Le Griffon is considered by some to be the “holy grail of Great Lakes Shipwrecks” largely because it was the first sailing ship to cruise the Great Lakes. Rene-Robert Cavelier, Sieur de La Salle was a French explorer in 1679 and he wanted his ship, Le Griffon, to sail the Niagara River, Lake Erie, Lake Huron and Lake Michigan in order to survey the bodies of water. La Salle was also on a quest to find a Northwest passage that would offer a sailing route from Canada to Japan. La Salle had previously built ships to sail on Lake Ontario that were launched from Fort Frontenac, it is believed by some that La Salle took one of those boats to his launch point on the Niagara River. He then built Le Griffon from parts of the ship that had sailed there and supplies that a second ship delivered.
The ship was launched somewhere around Cayuga Creek on the Niagara River for its maiden voyage on August 7th, 1679. The ship had a crew of 34 including La Salle and Father Louis Hennepin and began moving through waters that had previously only been traveled by canoe. They moved up the river passing through the St. Clair River to get to lower Lake Huron. From there they landed for a time at Mackinac Island before moving on to the entrance to Green Bay. They stopped at an island there where La Salle and some of the crew decided to use canoes to explore the opening of Lake Michigan. While he explored, he sent a six-man crew to take Le Griffon back to Mackinac Island to offload the furs they had thus far collected so that they could be picked up on the return trip.

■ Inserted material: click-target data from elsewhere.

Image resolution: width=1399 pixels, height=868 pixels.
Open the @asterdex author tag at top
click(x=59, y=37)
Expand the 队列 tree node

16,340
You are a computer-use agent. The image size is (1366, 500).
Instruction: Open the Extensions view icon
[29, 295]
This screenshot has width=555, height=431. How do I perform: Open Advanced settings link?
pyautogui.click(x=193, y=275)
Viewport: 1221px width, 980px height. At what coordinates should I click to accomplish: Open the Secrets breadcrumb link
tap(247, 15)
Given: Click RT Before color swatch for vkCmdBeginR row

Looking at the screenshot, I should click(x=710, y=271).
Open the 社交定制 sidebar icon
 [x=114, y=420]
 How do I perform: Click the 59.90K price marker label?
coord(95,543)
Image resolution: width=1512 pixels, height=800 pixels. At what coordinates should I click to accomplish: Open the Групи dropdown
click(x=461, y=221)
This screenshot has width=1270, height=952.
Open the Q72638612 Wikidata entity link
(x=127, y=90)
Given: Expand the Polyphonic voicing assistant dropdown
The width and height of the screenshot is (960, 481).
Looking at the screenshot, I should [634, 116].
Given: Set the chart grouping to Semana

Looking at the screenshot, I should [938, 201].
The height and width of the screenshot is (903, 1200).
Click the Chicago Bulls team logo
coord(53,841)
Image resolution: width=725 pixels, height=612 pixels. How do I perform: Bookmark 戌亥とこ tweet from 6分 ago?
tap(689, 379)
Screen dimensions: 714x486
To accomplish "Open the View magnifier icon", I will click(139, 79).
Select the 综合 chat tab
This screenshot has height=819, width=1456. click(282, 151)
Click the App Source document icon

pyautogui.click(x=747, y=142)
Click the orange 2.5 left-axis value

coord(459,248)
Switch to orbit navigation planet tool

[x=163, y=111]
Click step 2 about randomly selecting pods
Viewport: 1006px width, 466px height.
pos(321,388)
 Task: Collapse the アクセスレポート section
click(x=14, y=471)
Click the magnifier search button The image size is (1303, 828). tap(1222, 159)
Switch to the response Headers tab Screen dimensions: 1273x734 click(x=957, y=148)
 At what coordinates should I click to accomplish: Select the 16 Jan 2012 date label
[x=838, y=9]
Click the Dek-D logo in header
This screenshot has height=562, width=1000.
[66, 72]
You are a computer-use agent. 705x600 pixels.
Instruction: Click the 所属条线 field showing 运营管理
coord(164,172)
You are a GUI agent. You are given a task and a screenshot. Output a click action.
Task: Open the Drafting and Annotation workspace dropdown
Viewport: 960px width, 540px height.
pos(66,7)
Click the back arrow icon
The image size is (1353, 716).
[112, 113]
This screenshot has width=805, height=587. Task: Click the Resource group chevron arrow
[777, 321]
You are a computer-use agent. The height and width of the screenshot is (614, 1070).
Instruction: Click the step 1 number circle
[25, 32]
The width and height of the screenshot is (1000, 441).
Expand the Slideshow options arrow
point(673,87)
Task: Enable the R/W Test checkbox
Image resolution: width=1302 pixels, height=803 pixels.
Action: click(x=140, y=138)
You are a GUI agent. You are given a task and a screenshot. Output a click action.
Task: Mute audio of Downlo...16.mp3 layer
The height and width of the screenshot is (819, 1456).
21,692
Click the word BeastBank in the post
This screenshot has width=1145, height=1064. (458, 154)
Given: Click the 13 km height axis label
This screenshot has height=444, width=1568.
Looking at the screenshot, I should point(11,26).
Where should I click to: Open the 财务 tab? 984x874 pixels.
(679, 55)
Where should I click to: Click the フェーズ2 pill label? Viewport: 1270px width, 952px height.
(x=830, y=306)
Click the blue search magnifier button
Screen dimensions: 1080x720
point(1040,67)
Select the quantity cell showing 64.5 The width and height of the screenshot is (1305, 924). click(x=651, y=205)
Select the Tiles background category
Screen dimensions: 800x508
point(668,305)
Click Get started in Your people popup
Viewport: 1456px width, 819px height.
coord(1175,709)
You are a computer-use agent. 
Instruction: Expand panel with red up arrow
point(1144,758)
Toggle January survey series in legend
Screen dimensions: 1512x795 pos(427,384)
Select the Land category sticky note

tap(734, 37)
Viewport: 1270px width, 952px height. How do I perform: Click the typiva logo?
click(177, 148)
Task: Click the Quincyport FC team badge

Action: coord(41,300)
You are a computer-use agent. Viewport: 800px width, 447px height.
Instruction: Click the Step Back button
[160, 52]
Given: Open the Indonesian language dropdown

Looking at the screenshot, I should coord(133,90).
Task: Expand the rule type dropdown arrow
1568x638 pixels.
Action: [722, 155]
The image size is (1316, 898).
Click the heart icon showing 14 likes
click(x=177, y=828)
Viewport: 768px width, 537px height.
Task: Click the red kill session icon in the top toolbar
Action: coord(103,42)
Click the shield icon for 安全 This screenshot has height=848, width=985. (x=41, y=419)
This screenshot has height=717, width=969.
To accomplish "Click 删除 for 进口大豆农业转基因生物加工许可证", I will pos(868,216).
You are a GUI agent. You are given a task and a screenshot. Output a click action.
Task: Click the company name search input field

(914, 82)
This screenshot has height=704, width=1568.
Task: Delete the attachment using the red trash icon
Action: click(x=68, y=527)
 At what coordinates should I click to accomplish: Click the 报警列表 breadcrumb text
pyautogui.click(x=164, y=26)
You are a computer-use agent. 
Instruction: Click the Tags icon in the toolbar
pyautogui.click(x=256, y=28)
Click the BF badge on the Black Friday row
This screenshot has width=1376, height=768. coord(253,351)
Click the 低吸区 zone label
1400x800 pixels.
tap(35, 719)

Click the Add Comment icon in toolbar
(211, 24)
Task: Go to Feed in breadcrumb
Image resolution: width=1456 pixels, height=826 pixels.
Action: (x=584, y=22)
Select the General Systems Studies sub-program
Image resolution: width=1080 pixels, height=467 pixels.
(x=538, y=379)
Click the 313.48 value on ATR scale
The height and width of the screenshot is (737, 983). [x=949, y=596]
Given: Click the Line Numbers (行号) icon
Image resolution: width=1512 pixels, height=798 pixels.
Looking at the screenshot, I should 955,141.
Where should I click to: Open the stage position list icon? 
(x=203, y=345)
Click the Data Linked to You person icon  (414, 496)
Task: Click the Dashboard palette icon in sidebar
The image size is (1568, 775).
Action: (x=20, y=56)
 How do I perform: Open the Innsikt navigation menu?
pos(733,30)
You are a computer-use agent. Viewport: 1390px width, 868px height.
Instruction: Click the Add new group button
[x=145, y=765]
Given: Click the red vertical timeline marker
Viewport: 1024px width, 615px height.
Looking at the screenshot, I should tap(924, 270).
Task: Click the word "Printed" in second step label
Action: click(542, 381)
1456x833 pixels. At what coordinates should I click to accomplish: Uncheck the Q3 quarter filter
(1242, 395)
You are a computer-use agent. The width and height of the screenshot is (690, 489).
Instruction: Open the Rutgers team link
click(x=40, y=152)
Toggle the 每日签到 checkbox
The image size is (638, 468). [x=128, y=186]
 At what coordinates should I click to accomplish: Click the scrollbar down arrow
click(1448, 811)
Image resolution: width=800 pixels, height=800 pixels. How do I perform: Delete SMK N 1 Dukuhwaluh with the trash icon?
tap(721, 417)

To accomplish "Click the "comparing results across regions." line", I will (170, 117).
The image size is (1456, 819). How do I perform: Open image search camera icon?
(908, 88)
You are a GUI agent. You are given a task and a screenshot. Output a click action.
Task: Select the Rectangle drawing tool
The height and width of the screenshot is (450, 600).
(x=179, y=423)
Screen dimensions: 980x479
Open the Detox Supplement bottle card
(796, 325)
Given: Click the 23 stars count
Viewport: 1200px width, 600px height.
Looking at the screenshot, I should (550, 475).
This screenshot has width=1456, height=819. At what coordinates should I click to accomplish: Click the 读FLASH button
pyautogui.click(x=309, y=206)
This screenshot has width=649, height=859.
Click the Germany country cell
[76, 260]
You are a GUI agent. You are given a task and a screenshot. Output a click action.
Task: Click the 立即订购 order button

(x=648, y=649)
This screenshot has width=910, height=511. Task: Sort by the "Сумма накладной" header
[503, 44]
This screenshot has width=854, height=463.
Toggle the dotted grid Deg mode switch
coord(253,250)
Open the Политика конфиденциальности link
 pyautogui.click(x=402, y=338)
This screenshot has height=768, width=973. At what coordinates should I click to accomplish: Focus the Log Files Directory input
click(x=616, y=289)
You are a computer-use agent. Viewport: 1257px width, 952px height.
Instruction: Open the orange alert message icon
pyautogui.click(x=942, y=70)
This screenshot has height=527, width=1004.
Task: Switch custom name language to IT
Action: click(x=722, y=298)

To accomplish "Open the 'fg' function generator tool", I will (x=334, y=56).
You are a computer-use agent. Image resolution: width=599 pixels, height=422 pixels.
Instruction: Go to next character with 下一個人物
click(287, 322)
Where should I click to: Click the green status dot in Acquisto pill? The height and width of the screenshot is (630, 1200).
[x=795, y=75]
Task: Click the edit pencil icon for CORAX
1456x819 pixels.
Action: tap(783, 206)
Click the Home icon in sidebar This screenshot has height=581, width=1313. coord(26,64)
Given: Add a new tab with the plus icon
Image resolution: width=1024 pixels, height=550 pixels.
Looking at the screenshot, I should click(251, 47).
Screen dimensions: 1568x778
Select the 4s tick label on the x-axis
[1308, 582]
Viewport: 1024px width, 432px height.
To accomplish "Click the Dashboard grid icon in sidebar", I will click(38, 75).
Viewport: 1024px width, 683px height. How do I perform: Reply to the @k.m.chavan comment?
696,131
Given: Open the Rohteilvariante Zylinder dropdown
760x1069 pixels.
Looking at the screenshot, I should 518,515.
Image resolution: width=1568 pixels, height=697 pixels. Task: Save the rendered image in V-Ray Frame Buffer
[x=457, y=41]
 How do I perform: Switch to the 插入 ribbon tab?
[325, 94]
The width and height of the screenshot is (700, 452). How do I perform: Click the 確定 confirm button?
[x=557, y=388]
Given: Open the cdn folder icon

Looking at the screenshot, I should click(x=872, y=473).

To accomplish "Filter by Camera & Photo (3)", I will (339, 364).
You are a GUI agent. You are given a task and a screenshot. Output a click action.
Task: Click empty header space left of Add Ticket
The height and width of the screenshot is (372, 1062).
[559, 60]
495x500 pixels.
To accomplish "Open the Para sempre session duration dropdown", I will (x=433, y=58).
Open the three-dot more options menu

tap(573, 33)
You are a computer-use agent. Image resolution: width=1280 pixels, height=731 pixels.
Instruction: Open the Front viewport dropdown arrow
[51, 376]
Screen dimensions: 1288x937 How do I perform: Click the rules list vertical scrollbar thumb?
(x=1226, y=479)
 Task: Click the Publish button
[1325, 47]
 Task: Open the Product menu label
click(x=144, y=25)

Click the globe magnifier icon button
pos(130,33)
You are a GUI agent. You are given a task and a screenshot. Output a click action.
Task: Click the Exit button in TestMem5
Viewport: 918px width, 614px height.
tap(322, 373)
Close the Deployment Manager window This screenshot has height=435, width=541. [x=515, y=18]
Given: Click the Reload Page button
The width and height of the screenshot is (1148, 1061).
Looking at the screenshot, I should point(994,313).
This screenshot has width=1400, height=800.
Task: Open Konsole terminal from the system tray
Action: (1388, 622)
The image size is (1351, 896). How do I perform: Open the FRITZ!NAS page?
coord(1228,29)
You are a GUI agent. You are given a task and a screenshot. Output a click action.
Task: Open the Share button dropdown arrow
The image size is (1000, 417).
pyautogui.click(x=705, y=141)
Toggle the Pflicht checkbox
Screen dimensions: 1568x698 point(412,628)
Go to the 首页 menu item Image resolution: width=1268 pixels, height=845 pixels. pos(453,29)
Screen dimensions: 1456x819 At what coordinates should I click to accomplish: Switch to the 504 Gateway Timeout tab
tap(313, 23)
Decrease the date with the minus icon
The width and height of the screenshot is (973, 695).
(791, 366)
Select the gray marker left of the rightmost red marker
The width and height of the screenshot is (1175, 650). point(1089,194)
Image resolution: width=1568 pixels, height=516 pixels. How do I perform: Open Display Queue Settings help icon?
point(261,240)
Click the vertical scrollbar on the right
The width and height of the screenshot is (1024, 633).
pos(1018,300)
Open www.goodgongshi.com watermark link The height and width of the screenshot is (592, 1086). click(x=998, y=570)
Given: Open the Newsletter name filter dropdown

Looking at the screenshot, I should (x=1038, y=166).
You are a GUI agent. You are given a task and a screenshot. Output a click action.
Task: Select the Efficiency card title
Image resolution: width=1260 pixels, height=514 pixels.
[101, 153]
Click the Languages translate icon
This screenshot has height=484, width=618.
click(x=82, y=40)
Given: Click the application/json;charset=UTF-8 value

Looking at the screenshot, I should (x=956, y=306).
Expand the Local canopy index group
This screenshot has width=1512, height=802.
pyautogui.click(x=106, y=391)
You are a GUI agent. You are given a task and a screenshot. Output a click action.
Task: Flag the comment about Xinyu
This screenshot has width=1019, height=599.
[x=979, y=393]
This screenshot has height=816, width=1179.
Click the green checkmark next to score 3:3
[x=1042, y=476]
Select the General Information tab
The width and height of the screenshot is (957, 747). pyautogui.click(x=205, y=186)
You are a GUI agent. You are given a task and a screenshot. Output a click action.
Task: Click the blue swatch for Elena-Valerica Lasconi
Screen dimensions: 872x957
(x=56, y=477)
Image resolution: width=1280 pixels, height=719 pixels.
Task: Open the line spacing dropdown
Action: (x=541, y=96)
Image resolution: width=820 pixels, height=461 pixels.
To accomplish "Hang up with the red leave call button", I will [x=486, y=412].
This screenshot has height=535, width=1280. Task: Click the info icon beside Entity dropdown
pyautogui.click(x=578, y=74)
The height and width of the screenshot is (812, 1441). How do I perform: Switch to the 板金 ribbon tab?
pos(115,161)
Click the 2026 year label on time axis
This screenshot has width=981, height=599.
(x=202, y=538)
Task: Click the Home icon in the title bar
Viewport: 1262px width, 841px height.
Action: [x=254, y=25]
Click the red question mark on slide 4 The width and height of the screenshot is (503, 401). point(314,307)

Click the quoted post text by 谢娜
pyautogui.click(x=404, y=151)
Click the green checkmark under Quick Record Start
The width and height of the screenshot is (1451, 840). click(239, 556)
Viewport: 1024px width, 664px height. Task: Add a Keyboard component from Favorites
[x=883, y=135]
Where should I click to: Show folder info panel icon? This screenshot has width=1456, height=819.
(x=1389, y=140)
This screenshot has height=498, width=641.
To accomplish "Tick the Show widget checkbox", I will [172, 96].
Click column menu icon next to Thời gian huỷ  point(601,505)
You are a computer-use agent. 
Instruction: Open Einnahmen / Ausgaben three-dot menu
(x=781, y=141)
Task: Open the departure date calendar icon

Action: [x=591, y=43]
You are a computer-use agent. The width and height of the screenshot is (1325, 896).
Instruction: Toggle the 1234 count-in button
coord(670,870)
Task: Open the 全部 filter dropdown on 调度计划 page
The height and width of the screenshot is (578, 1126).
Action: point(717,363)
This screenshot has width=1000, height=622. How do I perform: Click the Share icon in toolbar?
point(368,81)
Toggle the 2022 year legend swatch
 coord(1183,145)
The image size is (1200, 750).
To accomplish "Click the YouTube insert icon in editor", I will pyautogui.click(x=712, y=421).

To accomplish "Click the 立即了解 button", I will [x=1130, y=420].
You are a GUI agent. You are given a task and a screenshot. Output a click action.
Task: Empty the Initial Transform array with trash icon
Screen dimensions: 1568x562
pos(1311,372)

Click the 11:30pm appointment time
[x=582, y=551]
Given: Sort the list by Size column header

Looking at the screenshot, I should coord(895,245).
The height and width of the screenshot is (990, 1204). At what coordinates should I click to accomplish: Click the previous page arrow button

The ship was never seen again. It is unclear whether it was lost to a storm or if it was sunk by natives or other fur traders. La Salle himself believed that the crew sunk her and made off with her cargo of furs. But the answers have never come even as numerous attempts have been made to find what is believed to be the first shipwreck of the Great Lakes. Several groups have claimed to have found Le Griffon but none have been conclusively determined to be Le Griffon. A 2015 book, The Wreck of the Griffon suggested that an 1898 find by Alber Cullis in northern Lake Huron is the most likely to be Le Griffon.